## STATED PROBLEM
Convert the data below into a Markdown table with the columns "No." and "Line," putting a row number and one line of text in each row and omitting blank lines. Leave the pictures out of the table.

(Data for locating described items)
::::::::::
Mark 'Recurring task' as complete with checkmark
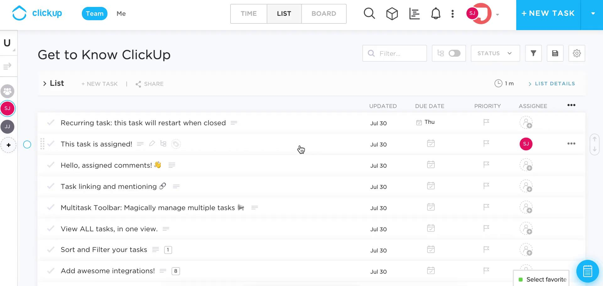[x=51, y=123]
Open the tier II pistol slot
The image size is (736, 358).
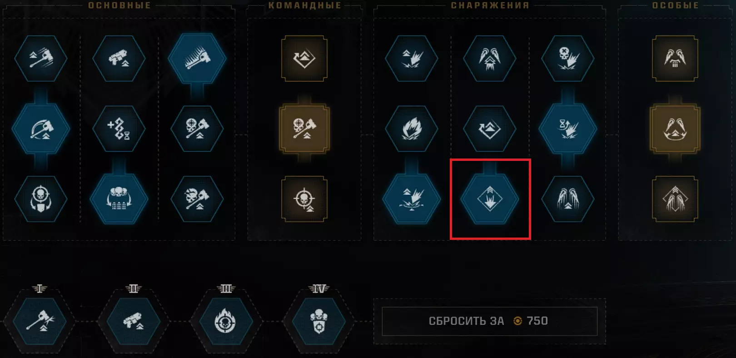pyautogui.click(x=133, y=322)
::::::::::
## REPLY
| No. | Line |
|---|---|
| 1 | Mark 'Recurring task' as complete with checkmark |
| 2 | [x=51, y=123] |
| 3 | Open the tier II pistol slot |
| 4 | The image size is (736, 358). |
| 5 | pyautogui.click(x=133, y=322) |